Mengenal Lebih Dekat Burung-burung Fakfak dan Kearifan Lokalnya

By Ade S, Minggu, 13 Oktober 2024 | 10:03 WIB
Senior Vice President and Executive Chair Konservasi Indonesia Meizani Irmadhiany (dua kiri), bersama tokoh budaya Fakfak, Fredrikus Warpopor, dan Ady Kristanto dari Birdwatcher and Wildlife Photography Enthusiast pada saat peluncuran dan diskusi buku bertajuk Burung-burung dalam Tinjauan Budaya Mbaham Matta, Fakfak, di Serambi Salihara, Jakarta, Jumat 11 Oktober 2024. (Dok.Konservasi Indonesia/Nuniek)

Sementara suara burung Bubut Pini (Ivory-billed coucal) di pagi hari dipercaya sebagai pertanda baik untuk melubangi tifa tumour, alat musik tradisional Fakfak. Ada pun suara burung Raja-udang paruh-kait saat purnama diyakini sebagai pertanda kehadiran roh-roh jahat.
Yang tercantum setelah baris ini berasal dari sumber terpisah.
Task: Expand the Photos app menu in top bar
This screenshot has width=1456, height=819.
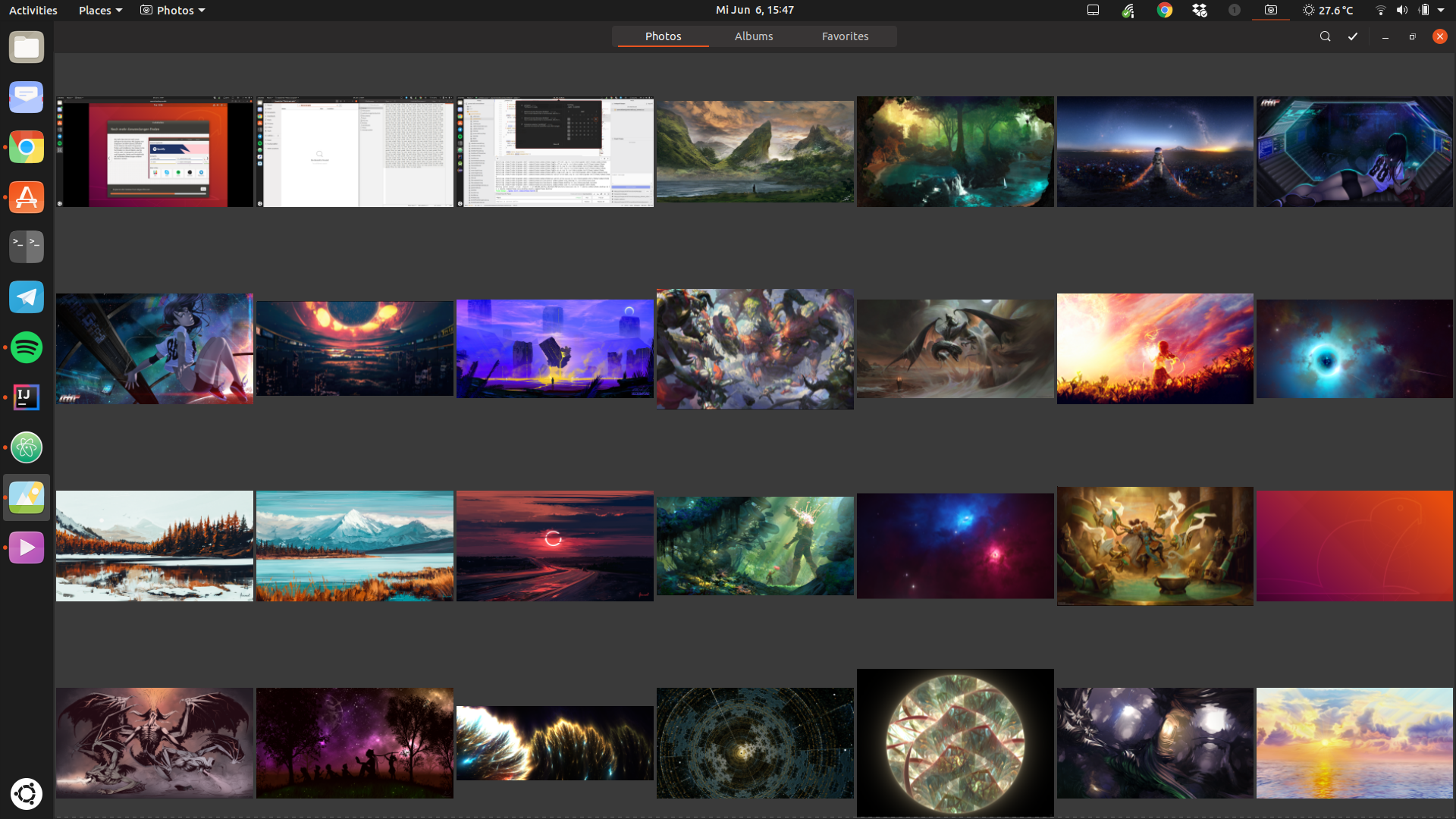Action: (173, 10)
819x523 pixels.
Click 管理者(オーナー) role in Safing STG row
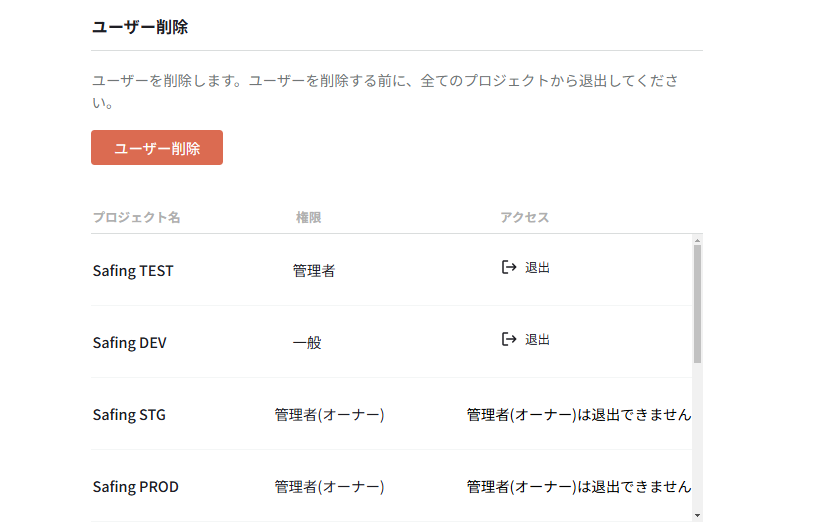[329, 414]
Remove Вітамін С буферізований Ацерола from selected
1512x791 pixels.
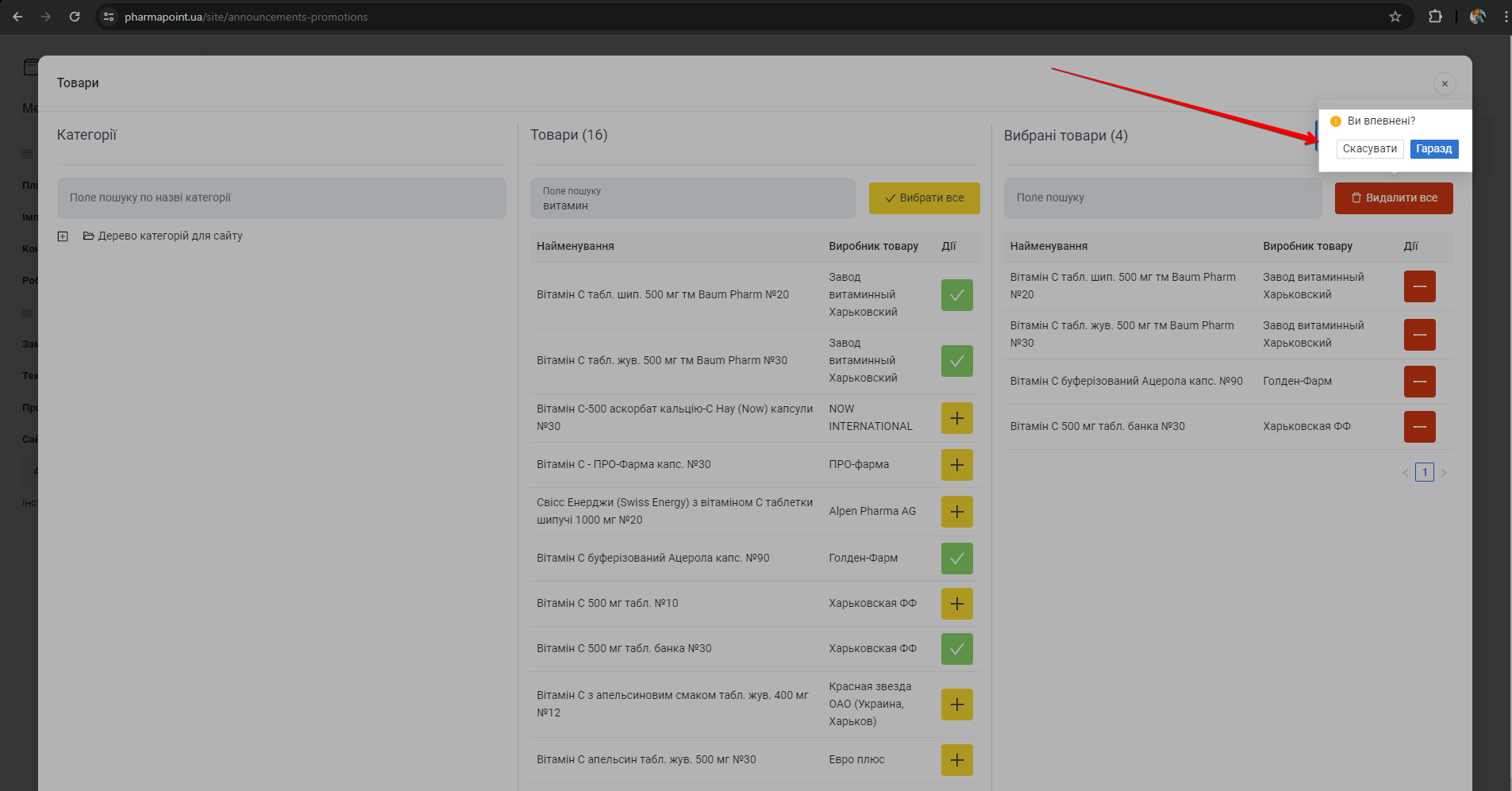pos(1419,382)
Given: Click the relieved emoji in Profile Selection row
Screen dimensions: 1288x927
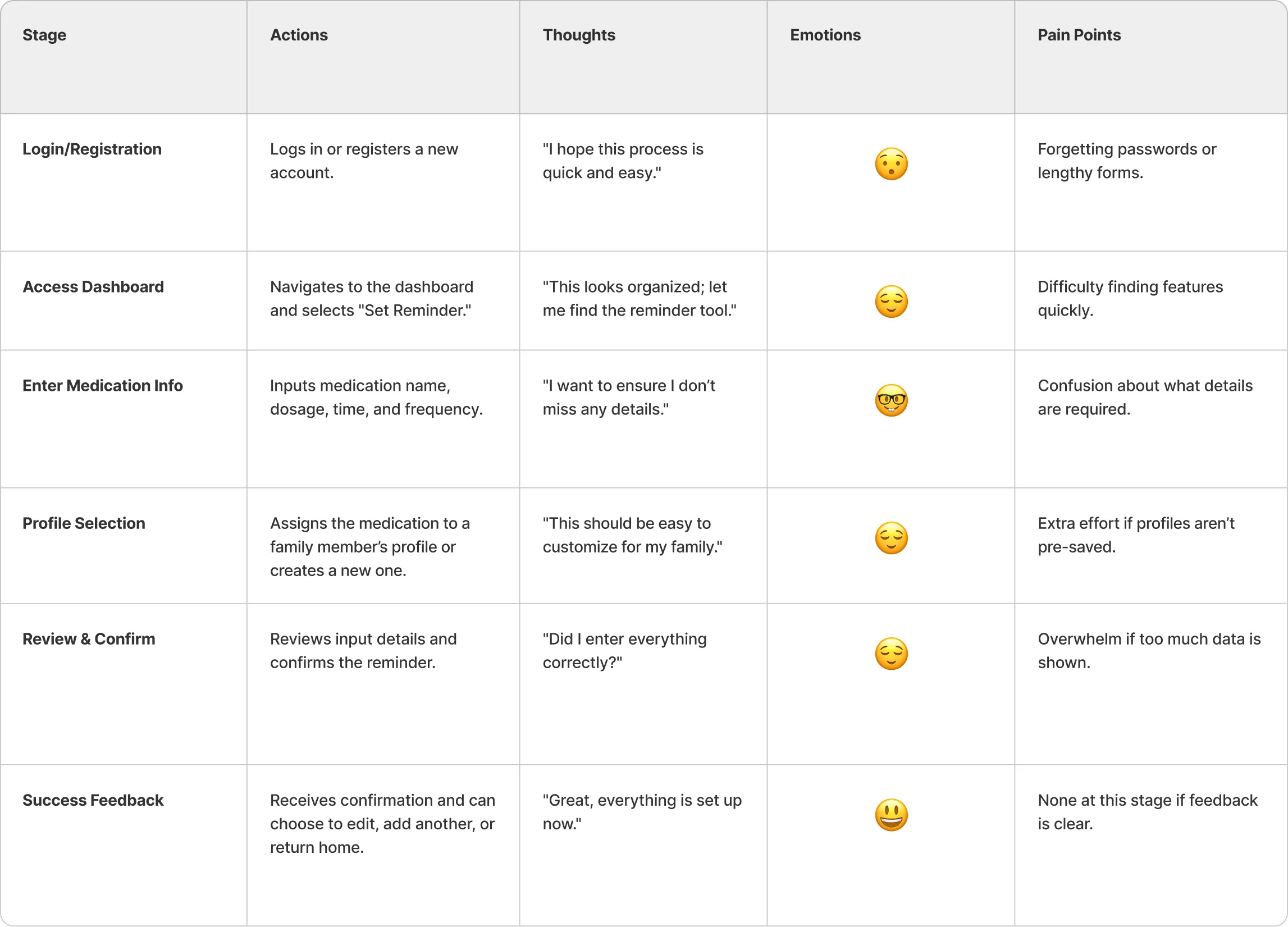Looking at the screenshot, I should pyautogui.click(x=891, y=538).
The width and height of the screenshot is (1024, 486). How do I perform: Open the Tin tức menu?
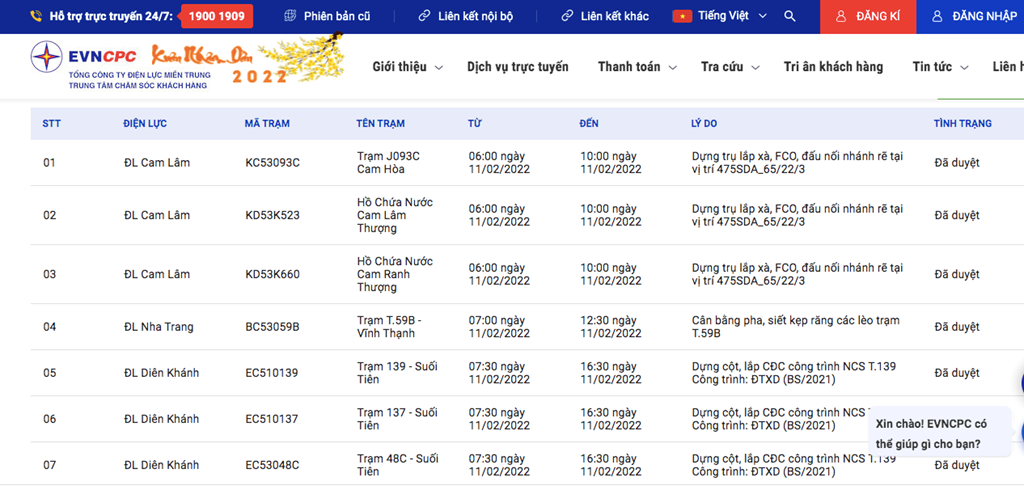939,67
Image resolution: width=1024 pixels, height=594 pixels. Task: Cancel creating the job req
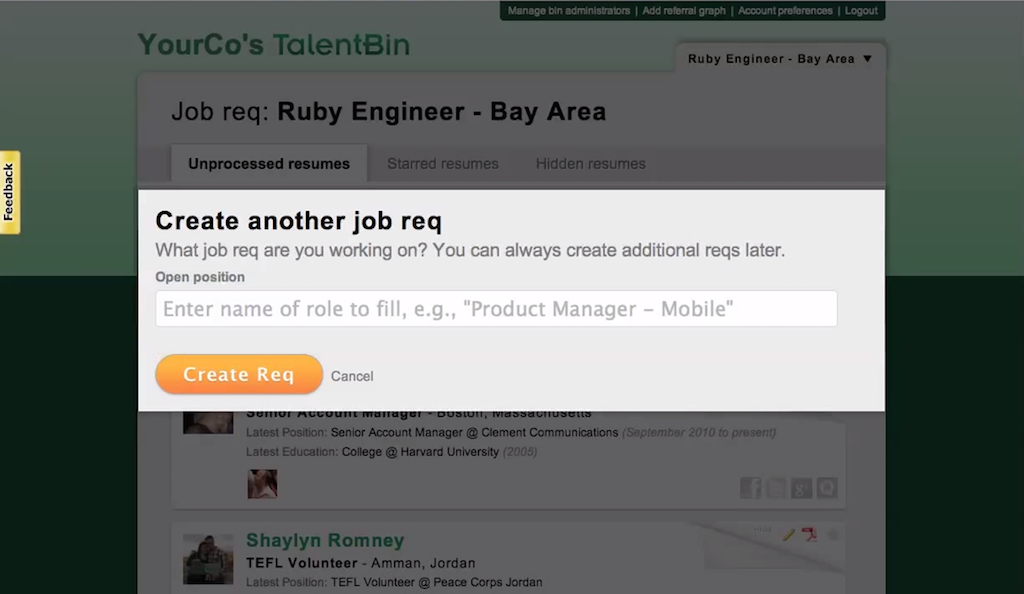click(352, 376)

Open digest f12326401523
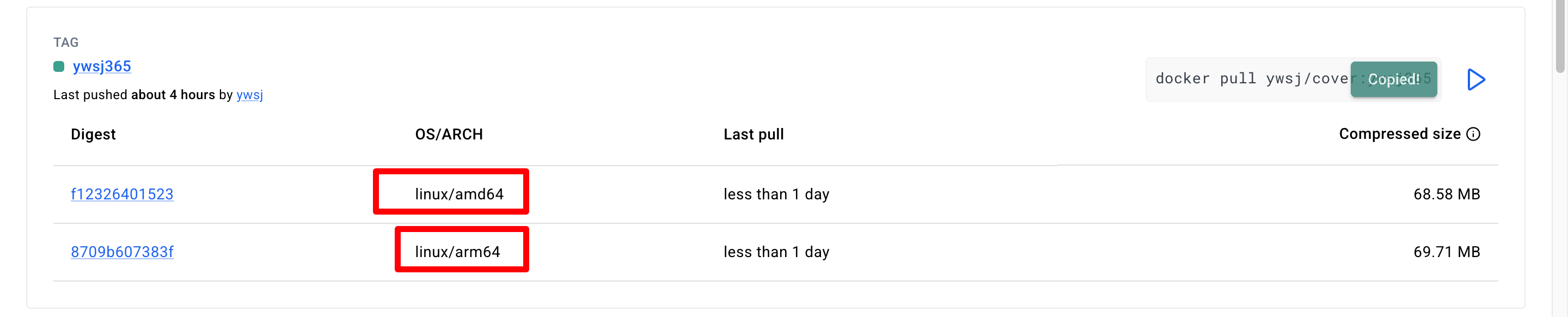point(122,194)
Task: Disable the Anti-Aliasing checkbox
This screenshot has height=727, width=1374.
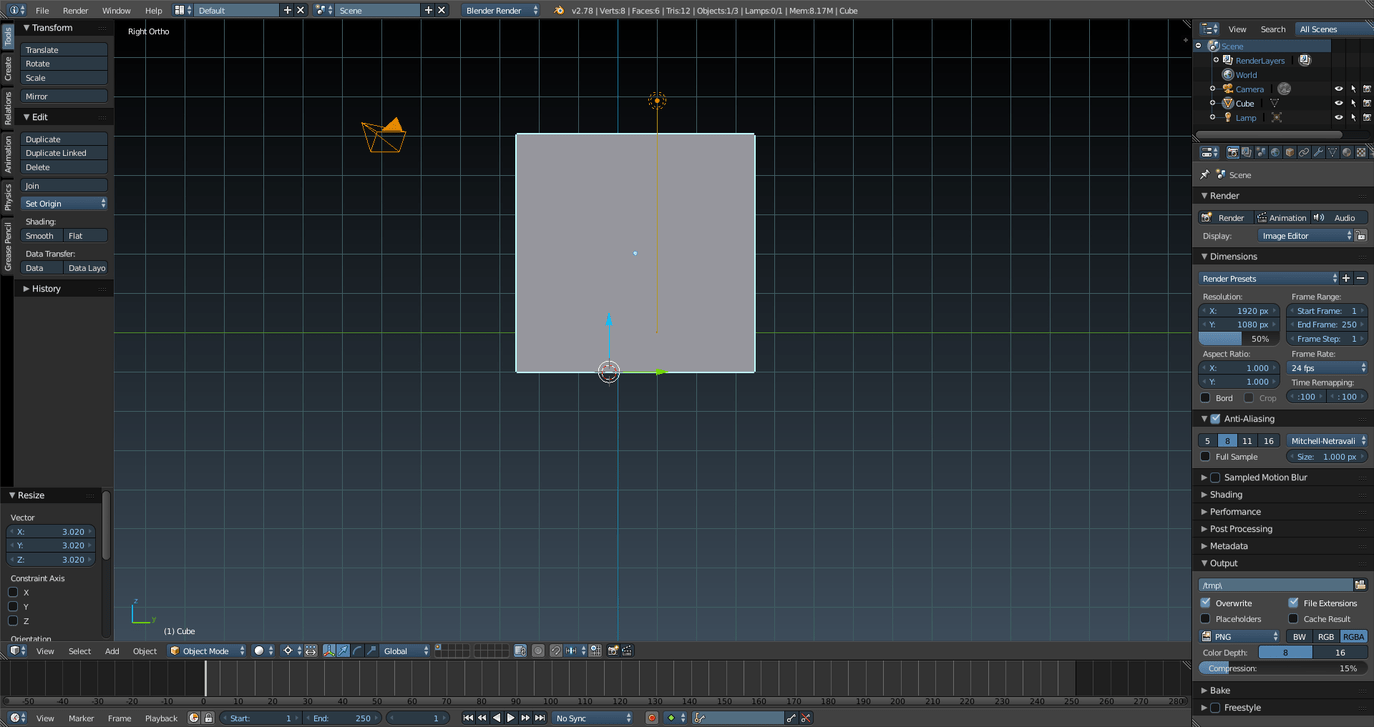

Meizani Irmadhiany, Senior Vice President & Executive Chair Konservasi Indonesia, mengungkapkan kekagumannya terhadap antusiasme komunitas Fakfak Birding.

Menurutnya, ketertarikan masyarakat Fakfak terhadap dunia burung menunjukkan betapa mereka mencintai alam sekitar. Meizani berharap semangat ini bisa menginspirasi komunitas lain di seluruh Indonesia, terutama di Papua yang kaya akan keanekaragaman hayati, untuk melakukan hal serupa.

Meizani menuturkan bahwa komunitas pemantau burung seperti Fakfak Birding tidak hanya menyukai aktivitas fotografi, namun mereka juga ingin berkontribusi dalam pendokumentasian kekayaan alam yang ada di ruang hidupnya. Konservasi Indonesia tentunya mendukung pelestarian keanekaragaman hayati seperti yang dilakukan komunitas ini.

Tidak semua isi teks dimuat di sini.